Delaney sniffed. Even though he’d been a smoker most of his life, there was no mistaking the stink in the air. He’d spent two years in a Graves Registration unit at Dover Air Force Base and, if nothing else, he knew what death smelled like.
“Could be a rat,” Poliakoff suggested. “They get in the walls….”
Delaney shook his head. His heart was beating harder now, the adrenaline coursing through his chest. He took a deep breath and examined the construction more closely.
The sloppiest part was closest to the ceiling—where the top row of cinder blocks lay crookedly upon the lower course, mortar dripping from the joints. Delaney picked off a piece and crushed it between his thumb and forefinger.
“You don’t think this guy …?” Poliakoff let the sentence trail away as Delaney crossed the basement to the workbench and came back with a hammer and a screwdriver.

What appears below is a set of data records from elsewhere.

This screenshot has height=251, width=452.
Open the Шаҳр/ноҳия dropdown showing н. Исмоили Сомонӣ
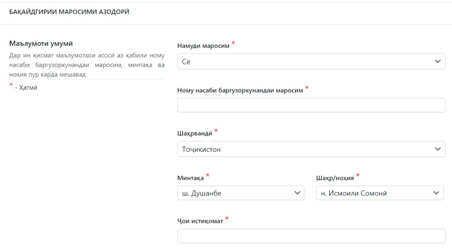click(x=374, y=193)
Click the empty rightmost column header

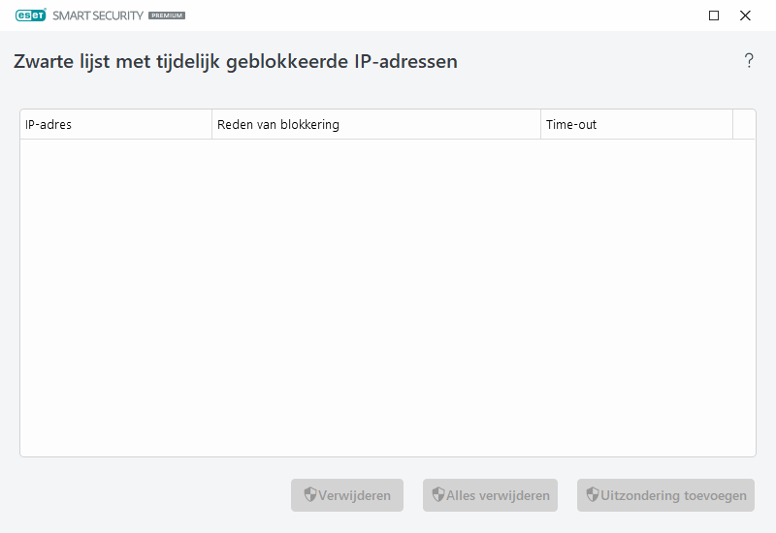pyautogui.click(x=744, y=125)
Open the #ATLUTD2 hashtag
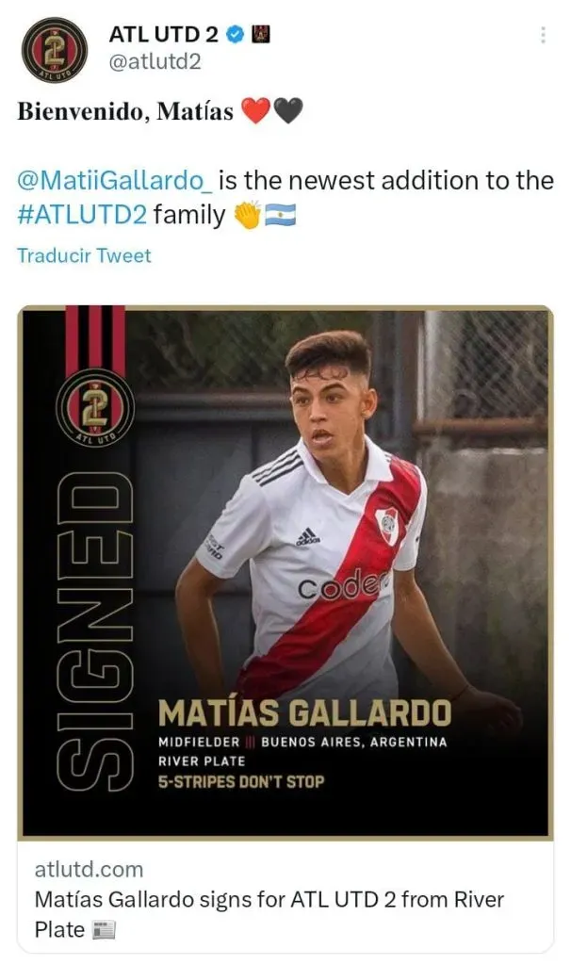This screenshot has width=571, height=965. tap(83, 215)
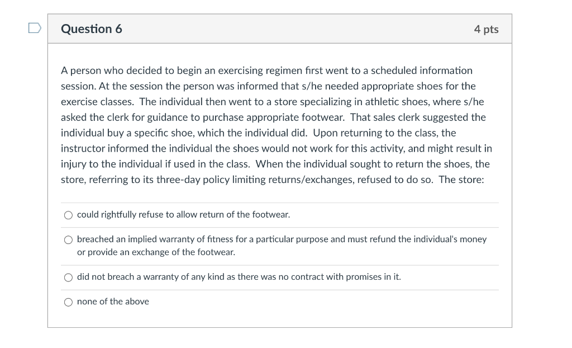Click the answer text 'none of the above'
Viewport: 572px width, 348px height.
(112, 302)
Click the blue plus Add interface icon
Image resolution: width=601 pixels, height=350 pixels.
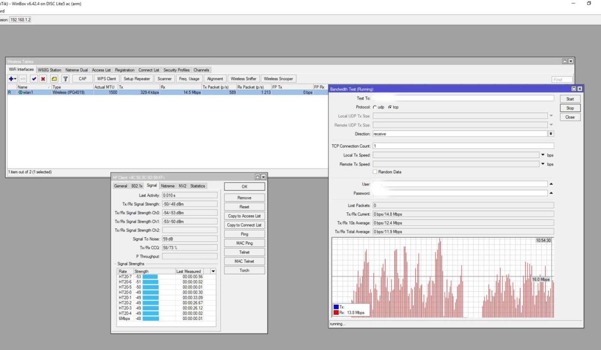click(11, 79)
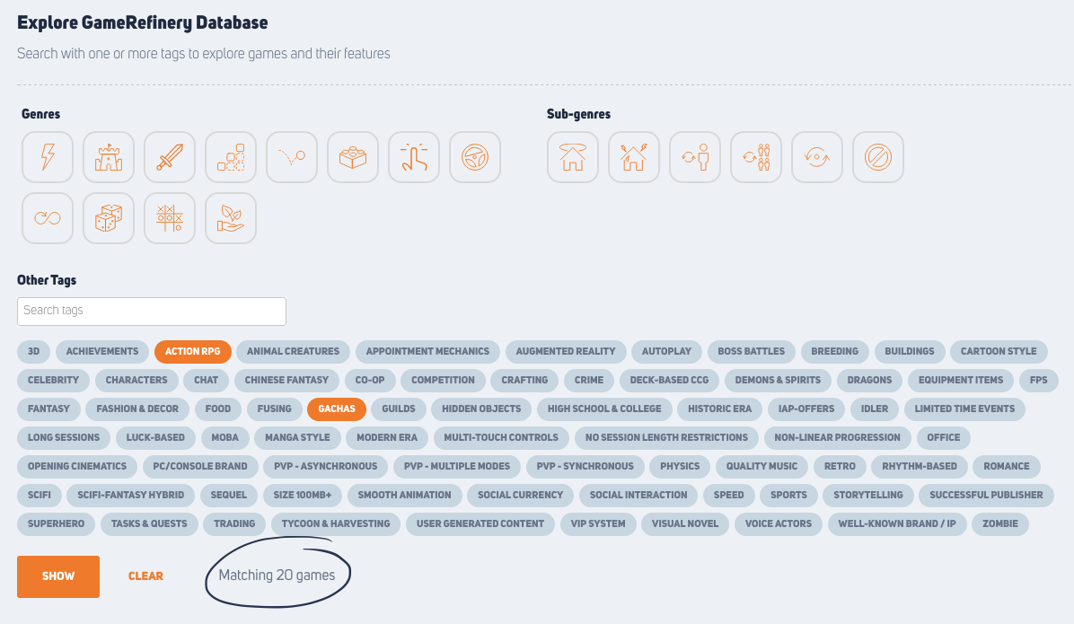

It only took a minute, and then the cinder block was more or less free of its binding. Hitting it one more time with the hammer, Delaney broke the block loose. Then he laid his tools on the floor and, reaching up, wiggled the block back and forth.
As it came free, a stench rose up, so pungent that Delaney could almost taste it—as if he’d touched the tip of his tongue to the place in his gum where a rotten tooth had just been extracted.

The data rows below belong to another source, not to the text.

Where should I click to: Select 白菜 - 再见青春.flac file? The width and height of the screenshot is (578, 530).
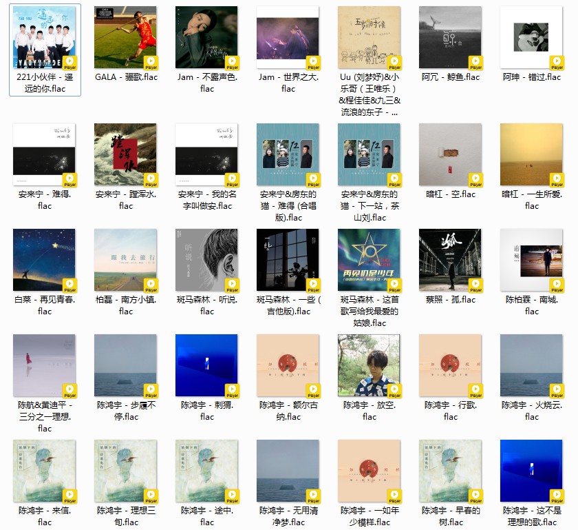tap(45, 260)
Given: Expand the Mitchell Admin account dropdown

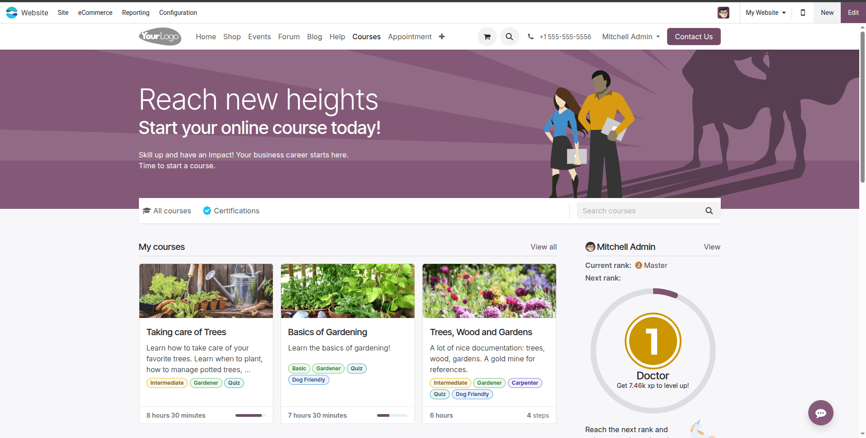Looking at the screenshot, I should 631,37.
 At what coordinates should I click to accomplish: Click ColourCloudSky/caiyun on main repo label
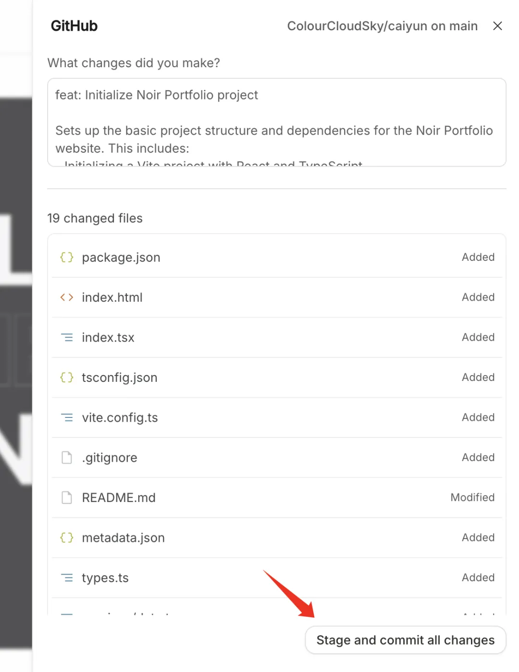point(382,26)
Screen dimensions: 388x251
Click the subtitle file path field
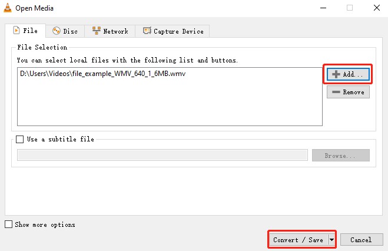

“Gimme a hand,” he ordered, and with Poliakoff’s help he removed the block from the wall and set it on the floor. By now, there was no doubt in either man’s mind about what waited behind the wall, but they still couldn’t see—the opening was too high. Taking up the hammer and screwdriver, Delaney went to work on a second cinder block, attacking it with a kind of desperation—even as he held his breath. Soon this second cinder block was free, so that there was now a window into the little room, just above Delaney’s head.
Poliakoff was doing his best to keep his stomach still as Delaney looked around for something to stand on. He saw a straight-backed chair near the basement doors and dragged it over. Delaney climbed up on it and took the Maglite from his belt. Then he cast its beam through the window he’d created—and fell silent. From somewhere above, the laugh track surged.
“So what is it?” Poliakoff demanded. “What—”
Delaney swayed. “I’m gonna be sick,” he said. And he was.